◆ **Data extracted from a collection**

━━━━

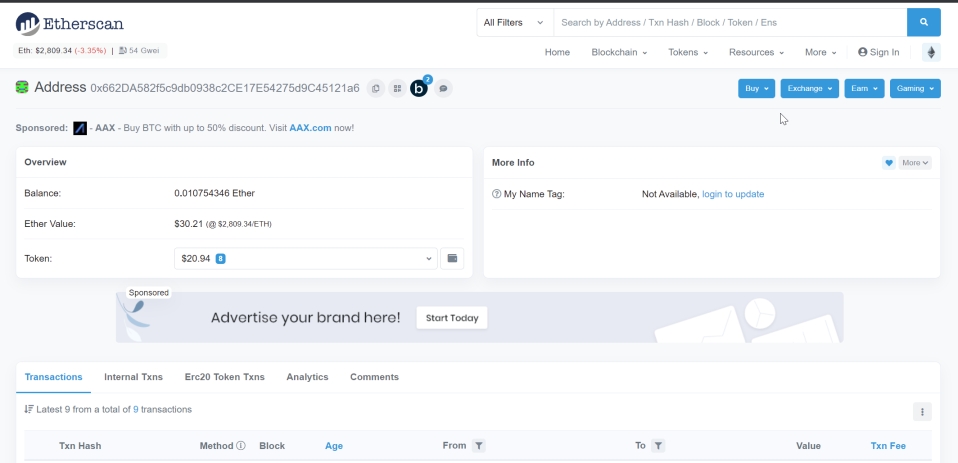Focus the address search input field
The image size is (958, 463).
point(730,23)
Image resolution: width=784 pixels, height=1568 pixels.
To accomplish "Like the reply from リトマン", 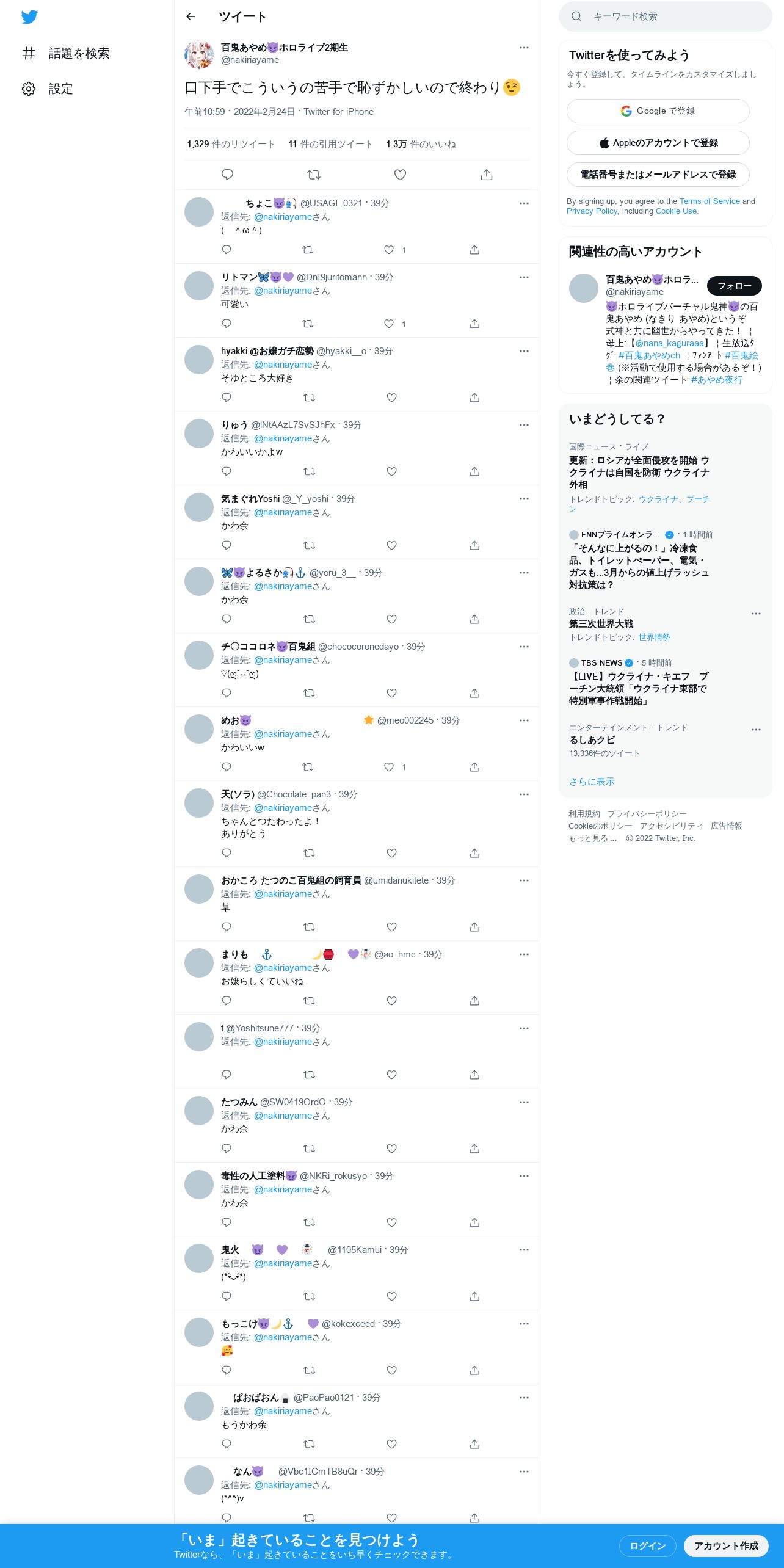I will pos(389,324).
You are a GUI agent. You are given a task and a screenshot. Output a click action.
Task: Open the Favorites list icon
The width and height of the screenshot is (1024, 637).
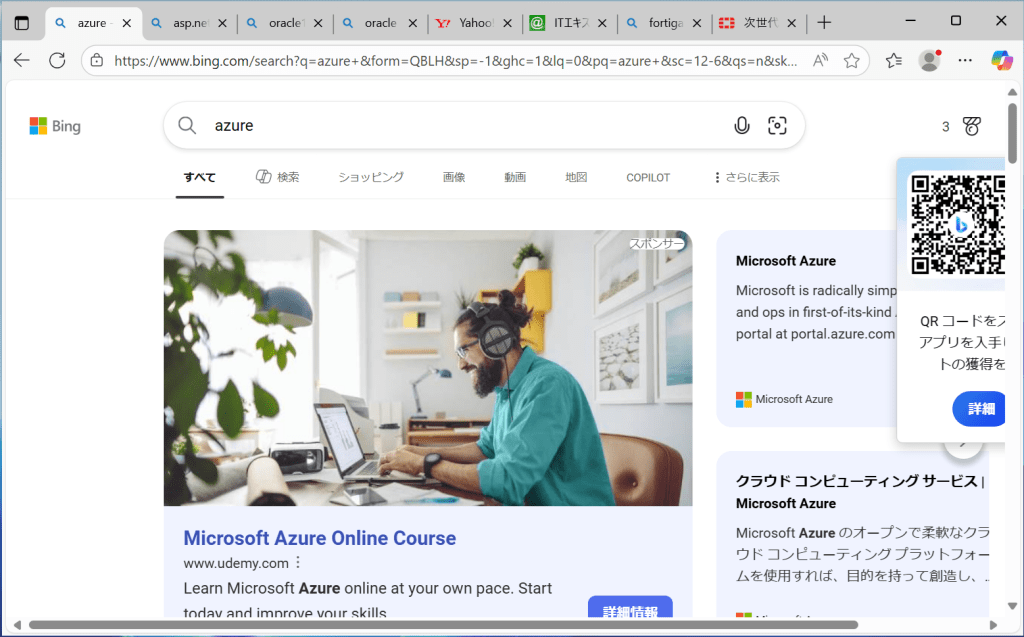[x=894, y=60]
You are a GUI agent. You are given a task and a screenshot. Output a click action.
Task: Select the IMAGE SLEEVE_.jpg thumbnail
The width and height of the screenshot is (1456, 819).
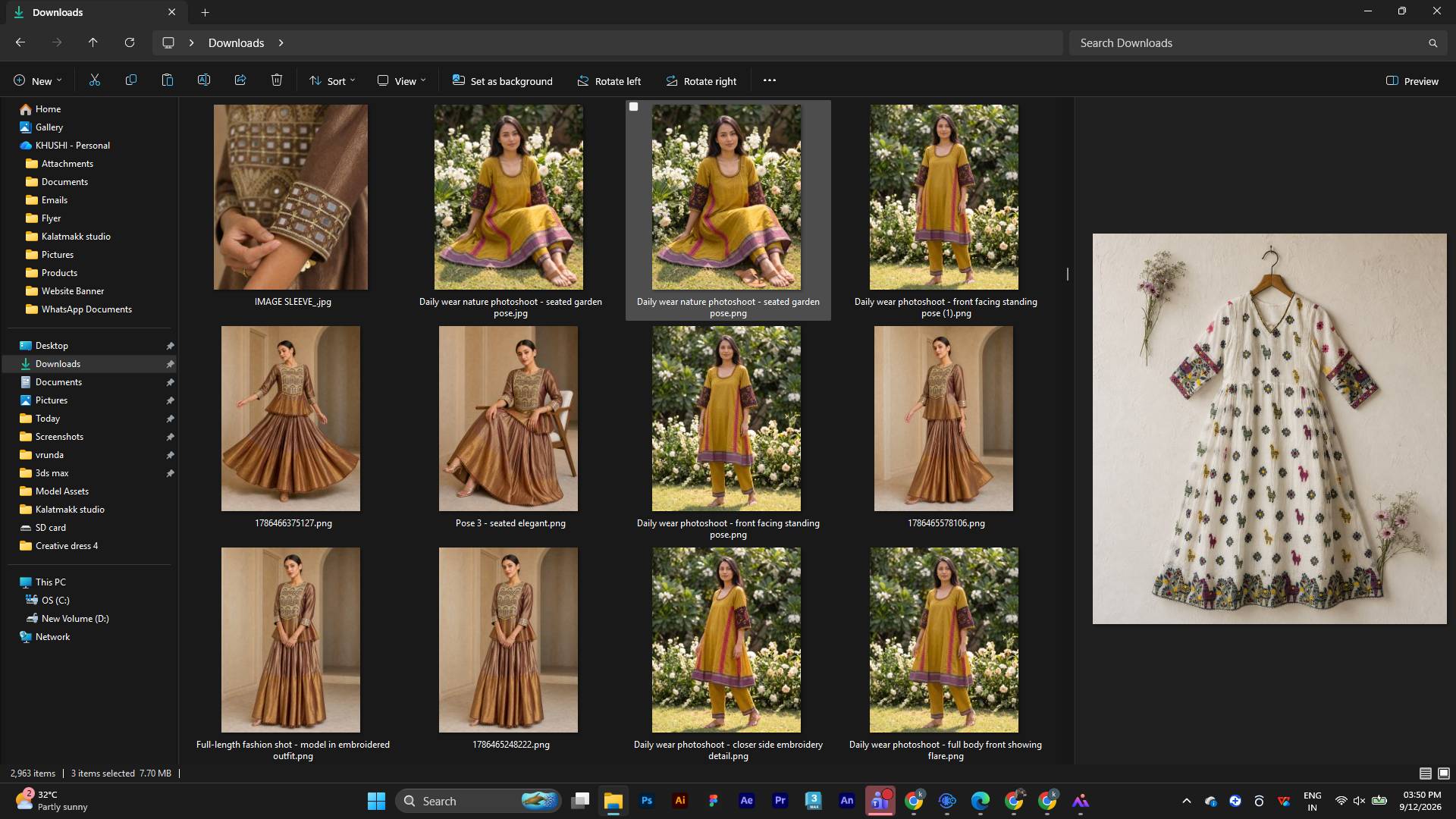(x=291, y=205)
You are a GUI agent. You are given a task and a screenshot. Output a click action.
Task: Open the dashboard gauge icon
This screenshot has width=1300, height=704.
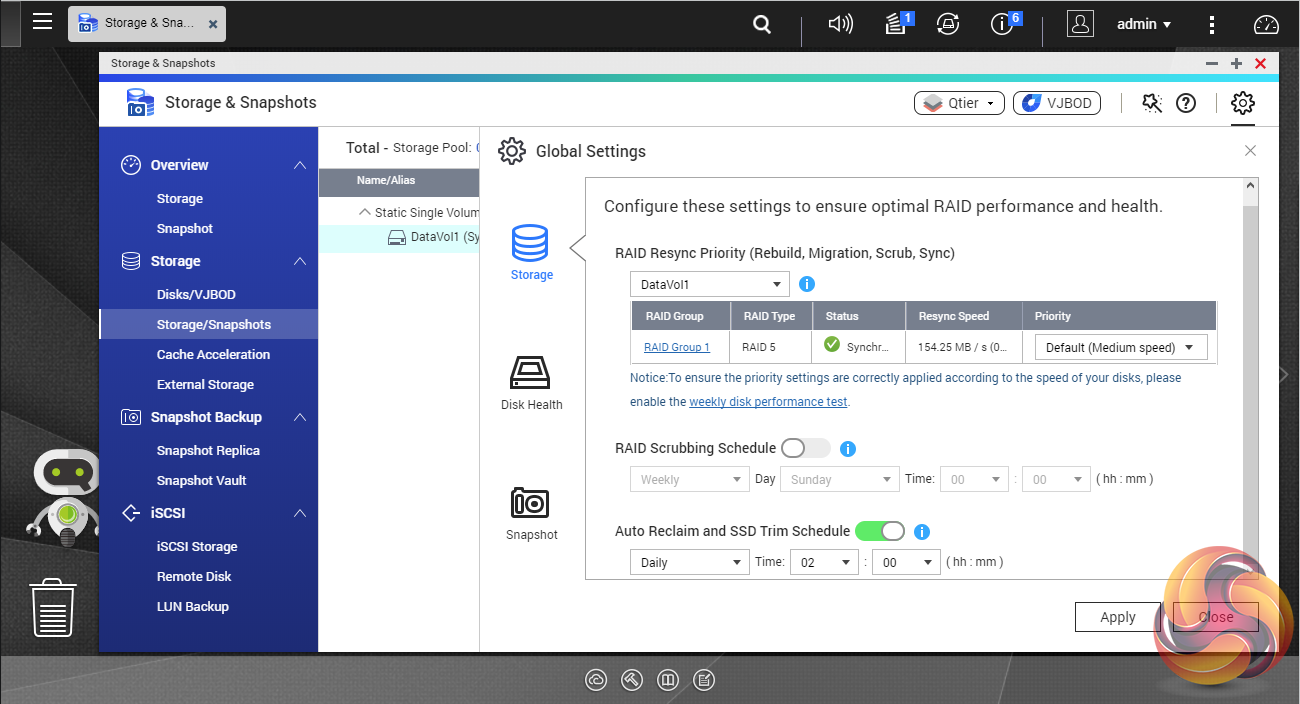point(1266,25)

━━━━

◆ **WHAT IS BEING ASKED**
Copy every line from the records above that contains the word "Open".

◆ **COMPLETED EXERCISE**
Task: Open the Favorites list icon
Task: Open the dashboard gauge icon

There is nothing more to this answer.